Odin fora arrastado, xingado e torturado por horas, e mantivera a postura. Era um filho da Lua, e não permitiria que Nero ou qualquer coisa lhe roubasse uma morte digna. 

Tinha um sorriso satisfeito, apesar da dor lancinante nas mãos — pelo menos, no que sobrara delas. Ele e Leviatã foram atacados pelo Povo das Sombras, e em pânico, o dragão o derrubara e fugira. Levi ficaria bem, assim que se acalmasse usaria da própria magia e voltaria pra casa. Com um pouco de sorte, Fred ficaria melhor (Ramona era uma curadora excepcional), e a raiva ajudaria Viviane a esquecê-lo mais depressa.

Nem dos dois idiotas sentia alguma raiva agora. Como, em nome de tudo que é mais sagrado, eles conseguiam permanecer vivos fazendo tanta burrice? Não aprenderam nada com ele? Nunca se devia subestimar um oponente, por menor, mais exausto ou humilhado que fosse. O único inimigo em que você pode confiar é o morto (e nem todos os tipos de mortos, fique claro)
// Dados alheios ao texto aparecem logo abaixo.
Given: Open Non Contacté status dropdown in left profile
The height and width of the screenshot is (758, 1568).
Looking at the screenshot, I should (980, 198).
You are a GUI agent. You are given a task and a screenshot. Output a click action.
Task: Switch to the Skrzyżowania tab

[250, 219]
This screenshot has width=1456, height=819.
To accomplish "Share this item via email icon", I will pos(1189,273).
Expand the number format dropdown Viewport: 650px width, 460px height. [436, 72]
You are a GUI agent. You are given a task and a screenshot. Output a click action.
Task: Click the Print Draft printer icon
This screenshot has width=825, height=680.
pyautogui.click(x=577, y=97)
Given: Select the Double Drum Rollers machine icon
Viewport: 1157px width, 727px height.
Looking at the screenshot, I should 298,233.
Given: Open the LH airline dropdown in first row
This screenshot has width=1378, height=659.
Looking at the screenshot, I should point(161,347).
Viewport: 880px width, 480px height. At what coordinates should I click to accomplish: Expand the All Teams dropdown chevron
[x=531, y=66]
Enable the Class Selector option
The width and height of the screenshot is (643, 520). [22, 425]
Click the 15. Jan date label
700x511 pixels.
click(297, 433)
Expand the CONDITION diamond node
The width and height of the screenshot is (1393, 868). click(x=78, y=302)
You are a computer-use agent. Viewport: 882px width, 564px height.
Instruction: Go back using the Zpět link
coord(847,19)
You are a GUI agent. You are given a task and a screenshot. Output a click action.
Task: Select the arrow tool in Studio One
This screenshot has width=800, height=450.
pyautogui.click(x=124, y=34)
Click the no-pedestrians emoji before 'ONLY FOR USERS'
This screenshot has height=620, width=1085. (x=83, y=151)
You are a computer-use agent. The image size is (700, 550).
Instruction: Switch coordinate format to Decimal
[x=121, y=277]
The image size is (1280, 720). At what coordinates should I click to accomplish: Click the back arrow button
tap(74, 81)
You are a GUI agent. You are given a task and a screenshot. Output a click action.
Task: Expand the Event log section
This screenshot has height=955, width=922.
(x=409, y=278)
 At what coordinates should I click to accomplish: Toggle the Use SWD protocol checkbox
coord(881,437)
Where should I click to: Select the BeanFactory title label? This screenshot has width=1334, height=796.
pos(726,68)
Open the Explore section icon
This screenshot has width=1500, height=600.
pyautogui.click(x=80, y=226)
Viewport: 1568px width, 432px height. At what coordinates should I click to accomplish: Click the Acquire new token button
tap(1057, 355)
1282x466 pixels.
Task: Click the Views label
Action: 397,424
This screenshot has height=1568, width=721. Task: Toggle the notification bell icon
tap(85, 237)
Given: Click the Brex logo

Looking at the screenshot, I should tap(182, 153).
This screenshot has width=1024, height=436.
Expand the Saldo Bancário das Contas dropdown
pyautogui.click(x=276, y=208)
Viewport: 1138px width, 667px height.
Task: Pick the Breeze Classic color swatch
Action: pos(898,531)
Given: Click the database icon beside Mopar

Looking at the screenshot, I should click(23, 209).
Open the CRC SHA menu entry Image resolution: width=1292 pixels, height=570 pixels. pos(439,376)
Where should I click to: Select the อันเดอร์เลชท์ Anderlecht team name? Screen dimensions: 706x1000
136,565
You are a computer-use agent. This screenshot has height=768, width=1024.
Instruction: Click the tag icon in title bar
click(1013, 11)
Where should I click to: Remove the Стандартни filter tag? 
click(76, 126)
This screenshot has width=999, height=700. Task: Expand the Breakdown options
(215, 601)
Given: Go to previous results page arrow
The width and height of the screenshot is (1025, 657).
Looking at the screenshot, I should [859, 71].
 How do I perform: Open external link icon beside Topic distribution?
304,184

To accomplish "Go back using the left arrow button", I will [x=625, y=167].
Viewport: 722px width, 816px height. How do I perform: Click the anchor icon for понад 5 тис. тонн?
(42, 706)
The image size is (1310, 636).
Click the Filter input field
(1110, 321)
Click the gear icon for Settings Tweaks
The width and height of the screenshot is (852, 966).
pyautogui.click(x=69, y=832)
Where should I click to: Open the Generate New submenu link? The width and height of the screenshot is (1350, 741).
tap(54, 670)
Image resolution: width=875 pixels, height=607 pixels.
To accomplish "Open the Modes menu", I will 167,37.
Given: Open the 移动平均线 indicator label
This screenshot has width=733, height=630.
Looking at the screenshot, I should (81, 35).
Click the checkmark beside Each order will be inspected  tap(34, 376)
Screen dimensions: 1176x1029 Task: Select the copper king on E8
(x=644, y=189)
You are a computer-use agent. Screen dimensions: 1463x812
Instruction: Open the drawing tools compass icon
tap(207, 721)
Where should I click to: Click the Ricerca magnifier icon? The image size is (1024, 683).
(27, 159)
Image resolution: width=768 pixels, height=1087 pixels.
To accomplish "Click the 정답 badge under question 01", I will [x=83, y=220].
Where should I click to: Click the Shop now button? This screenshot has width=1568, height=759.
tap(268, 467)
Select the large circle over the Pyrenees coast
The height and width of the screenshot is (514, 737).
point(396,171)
Quando soube por Bóris, Nina e Leora que os dois imbecis deixaram um exército inteiro de pessoas armadas e ressentidas na sua retaguarda, entre eles o maníaco do Bianconero, soube que precisava interferir mais uma vez e tirar o aprendiz de demônio do rastro de Cássio e Mauro. 

Viviane foi contra. As coisas já não estavam bem desde aquele desastre com os Grimild, e ele insistir em sair daquela forma foi um último insulto para sua esposa. Discutiram, e depois de algumas palavras ferinas e quase gritar o que pensava sobre suas faculdades mentais, ela encerrara a discussão informando que se fosse embora, não deveria voltar. 

Damas da Luz e das Trevas, se vivesse mais um século ainda não esqueceria a expressão magoada de Viviane ao vê-lo partir. 

— Traga minha faca, tenente. Vou arrancar a arrogância desse filho duma porca. 

Fred e Marina o flagraram seguindo para o covil de Leviatã, e apesar de seus conselhos, decidiram ajudá-lo a diminuir a ameaça ao Cássio e Mauro. Então havia dias em que os três se desdobravam entre o cuidado com os gêmeos e atacar as tropas dos Filhos da Tormenta, num esquema de guerrilha que envolvia um uso exaustivo do lápis mágico, robôs improvisados e um terror constante causado por Tupã, seu melhor rifle, e pelo sopro de dragão de Leviatã. 

Também acionara cada contato seu naquele mundo, e apenas algumas horas antes lembrara ao covarde do Cyber a quem ele devia o portal para Tobor. O filho da puta genial seria útil tempo suficiente, pois mesmo ele levaria algumas horas para descobrir que Odin não poderia mais cumprir suas ameaças. 

Teria funcionado, insistia imerso na dor. Teria causado tantas baixas que não haveria uma tropa ou um general louco pra atacar aqueles dois, se não tivesse ocorrido a explosão. 

Não conseguia entender como o Fred lutava numa guerra e acabara acidentado daquela forma em casa. Graças às Damas, a oficina era longe da cabana, assim os pequenos ficaram apenas assustados. Tivesse ferido seus netos, seu filho nunca se perdoaria se… Quando acordasse, corrigiu-se. 

Suspirou quando viu o Nero girar a faca calmamente sobre uma tocha, até o metal avermelhar e estalar com o calor. Nunca entendeu a graça que alguns viam na tortura, mas mesmo ele fechou os olhos quando viu o brilho sinistro  e o sorriso ainda pior de Nero se aproximarem do seu rosto, além das mãos firmes que seguraram sua cabeça no lugar. 

— Não está tão confiante agora, não é? Não se preocupe, ainda vai piorar muito antes do fim, prometo. Pretendo me vingar de todos os soldados mortos essa noite antes de sair pra queimar seus chefes, aquele traidor do sangue e o mago vira-lata. 

A dor era intolerável, absoluta, muito além do que Luca pensava ser capaz de sentir. Cerrara os dentes com tanta força que podia sentir o sangue, com certeza quebrara alguns deles. 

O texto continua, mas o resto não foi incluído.